Gallery TPW, February 6-April 17, gallerytpw.ca

Elias Sime: Tightrope

Sime repurposes salvages circuits, keyboards and other technological detritus to create vibrant tableaus. Twenty-eight of the Ethiopian artist’s woven and layered pieces will be on display in this show collecting a decade’s worth of work. Sime’s work toes the line – or hesitantly walks the tightrope – teetering between the rampant technological advancement of our modern age and its detrimental impact on our environment.

Royal Ontario Museum, April 30-July 4, rom.on.ca

Esmaa Mohamoud, The Brotherhood FUBU (For Us By Us) (production detail, mural), 2020.
Contact Photography Festival

CONTACT Photography Festival

COVID-19 derailed the 2020 edition of CONTACT, so here’s hoping the slate of exhibited artists for the 25th anniversary aren’t stuck in limbo, too. As always, artists from across Canada and around the world will exhibit lens-based works on building facades, inside galleries and on billboards. Since this milestone year coincides with the city’s Year of Public Art, many site-specific and outdoor exhibitions are planned. Dana Claxton, whose photos of Indigenous women adorned in beaded jewellery and regalia wowed at the 2019 Toronto Biennial, and Toronto sculptor (and former NOW cover star) Esmaa Mohamoud are set to exhibit.
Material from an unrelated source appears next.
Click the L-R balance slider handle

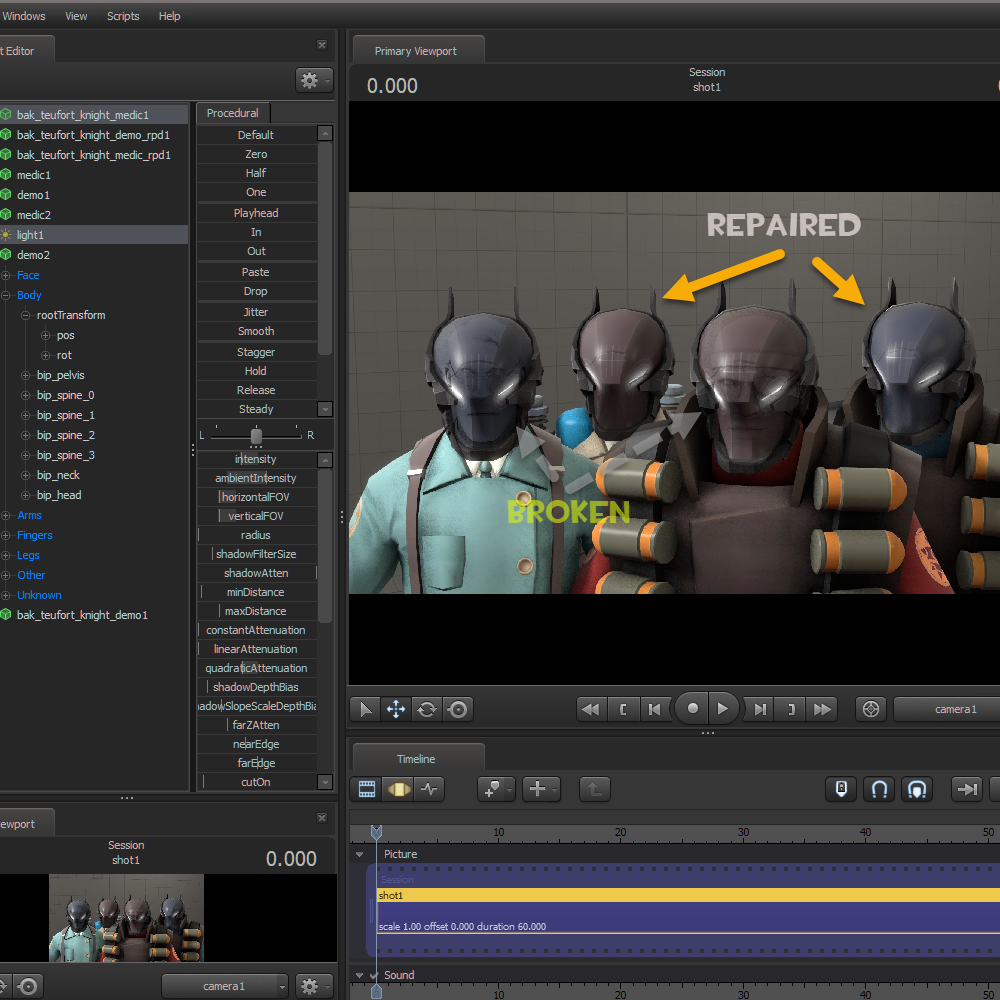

Various locations, May, scotiabankcontactphoto.com

Andy Warhol

A career retrospective of the godfather of Pop Art, Andy Warhol, is coming to the AGO in May. The exhibition places his work within the context of the personal, social and political backdrop that influenced Warhol’s art. It’s a joint show between the Tate Modern in London, Museum Ludwig in Cologne and the AGO.

Art Gallery of Ontario, May 22-August 29, ago.ca

BLACK PORTRAITURE[S]: Absent/ed Presence

The annual international Black Portraiture[s] Conference will touch down in Toronto in October 2021. It’s the first time the ongoing conference will take place in Canada since launching in 2013. It will bring scholars and artists together for conversations about imagining the Black body in art. It will be hosted at Ryerson University.